Moderate deontologist effective altruists such as
may admit the truth of my case but still say we are duty bound to help African children since they aren’t to blame for their predicament. Would it not be counterintuitive in the mirror instance to let the drowning child of the negligent mother die at sea? Yes. However, although the seafront shopkeeper might be obligated to let the negligent mother use his $3,000 antique cupboard, ruining it, he isn’t obligated to bear the full cost of the rescue, i.e., he can demand she pay him then, or, repay him in instalments. Parity of reasoning then dictates that though we in the West might be obligated to help African children we need not bear the full cost either. Instead, we are only obligated to lend money to their parents, parents who can then pay us back with interest. Practically, this means loaning your money to organisations such as Lend With Care and Kiva which probably indirectly lift children out of facing death.Africans who can’t afford to meet their parental duties shouldn’t have children. However, should they have children who are likely to become diseased and dead, a moderate deontologist effective altruism, e.g. Michael Huemer’s, does not demand you donate to charity to save them. Rather, it only demands you make loans to the parents of the mentioned children, who have the ultimate duty to look after their own children. Any alternative account, implausibly relies on the notion strangers can be morally responsible for bringing up others’ children at great cost to themselves.

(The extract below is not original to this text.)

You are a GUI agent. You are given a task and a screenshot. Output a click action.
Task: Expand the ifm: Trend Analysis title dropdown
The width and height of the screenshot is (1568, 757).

This post assumes that the parents who have kids they can’t care for do so wilfully. The rates of unmet need for contraception are very high in sub-Saharan Africa - that’s why family planning is a cause area within effective altruism. Unmet need stems from a range of issues like literal lack of availability of contraceptives in local health clinics (Access to Medicines Initiative works on this), misinformation about the efficacy and side effects of family planning (Family Empowerment Media works on this) and women’s use of contraceptives often being controlled by men (Lafiya addresses this, in part, as well as lack of availability). Before lambasting people for having kids when you think they shouldn’t, let’s make sure they have a choice because ought implies can
One thing which hasn’t been noted yet about this stance is that it’s diametrically opposed to Christianity… to the point of being anti-Christian.
In Christian terms, the author is rhetorically asking “is that child really my neighbour” and answering no. The Christian answer is precisely the opposite.
That doesn’t disprove the argument of course, nor will it convince anyone who isn’t a Christian.
But any Christian giving this any credence whatsoever doesn’t know their own beliefs and needs to return to first principles.